All municipal services and staff were merged into the new municipal unit. The awkward name of the municipality was quickly shortened by media, residents and politicians to the informal "HRM," which is commonly heard.

With the creation of HRM, the Municipality of the County of Halifax was officially dissolved, however the geographic division of Halifax County continues to exist and the boundaries of HRM are contiguous with the county, except for several First Nations reserves. The provincial government designated the area occupied by the former Cities of Halifax and Dartmouth as the Halifax Metropolitan Area, and the area occupied by the former Town of Bedford as the Bedford (Urban Community).

===Aftermath of amalgamation===
Several problems with the amalgamation were noted, with the most obvious being that many of the predicted cost savings did not materialize. Some savings to be achieved by eliminating duplicate jobs were offset by the fact that staff from rural areas now demanded to paid at the same rate as their urban counterparts, forcing the cost for amalgamation to double from initial estimates.

Small scandals such as the purchase of $1,000 chairs for the new Halifax Regional Council cast a negative light on the process, and unflattering articles in the national media portrayed the Halifax amalgamation as an example of how not to merge municipalities. Halifax was repeatedly referenced as a scenario to avoid when the Government of Ontario was looking at amalgamating municipalities in the Greater Toronto Area during the late 1990s.

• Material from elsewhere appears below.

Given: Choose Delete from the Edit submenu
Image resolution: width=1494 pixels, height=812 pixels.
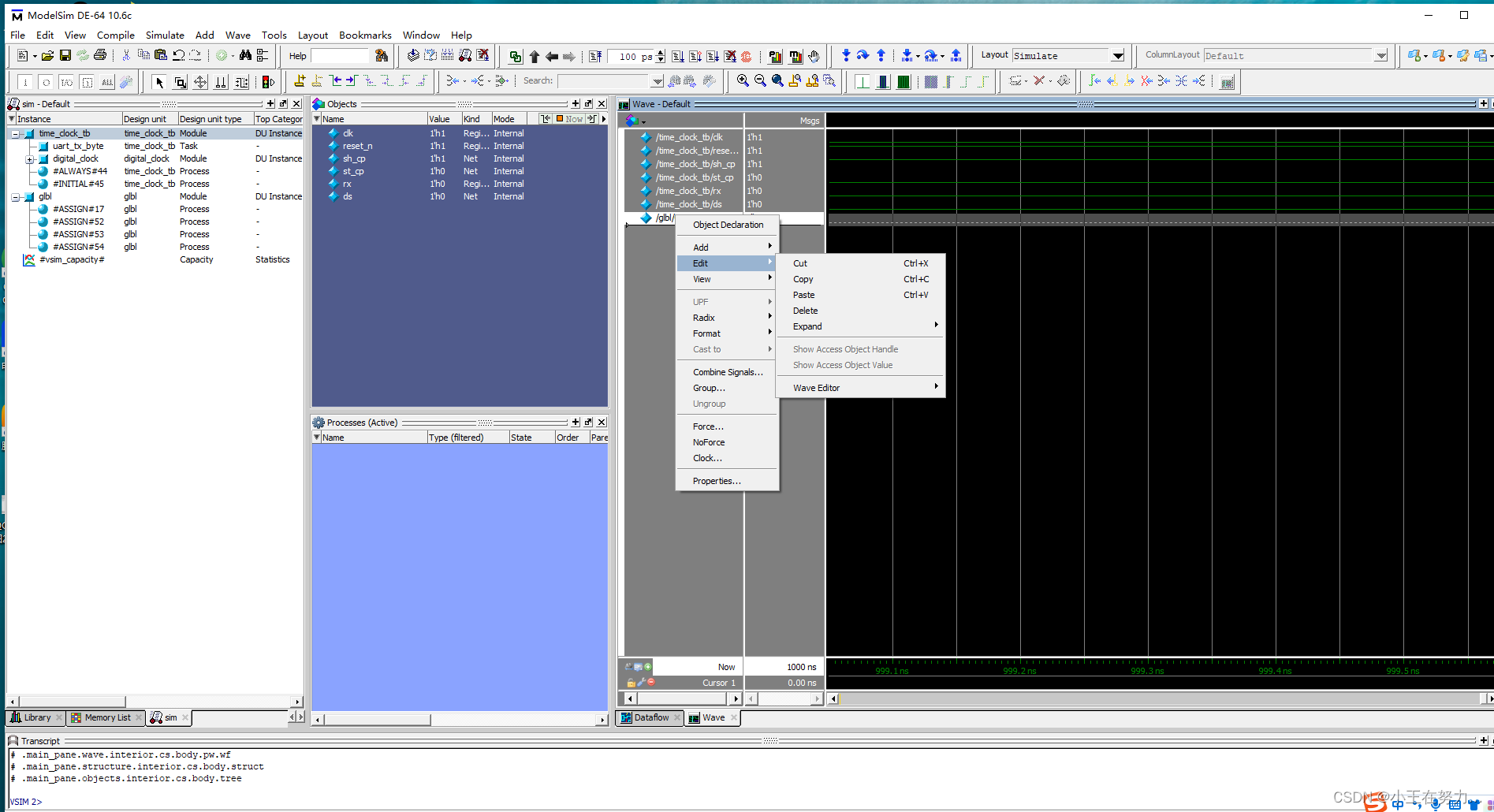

Since amalgamation, the municipality has experienced dramatic growth and prosperity, mainly resulting from HRM benefiting from a much-delayed urban growth in Atlantic Canada – this being one of the last regions in North America to urbanize. Critics have pointed out that the majority of economic development has benefited the former cities of Halifax and Dartmouth, with many rural areas of HRM continuing to experience economic stagnation and decline.

The term Haligonian refers specifically to residents of the former City of Halifax. Since amalgamation, there have been attempts to apply the term more broadly to all residents of HRM, but most citizens in Dartmouth, Bedford and other communities in the municipality tend to avoid its use. Despite amalgamation, residents of the municipality and maps and Canada Post still refer to the names of the pre-amalgamation municipalities to describe the geographic area and when referring to their specific groupings of citizens.

In 2004, there was some discussion in the Eastern Shore area of applying to the province of Nova Scotia to form their own municipality because of the perceived lack of services to and representation from that part of HRM.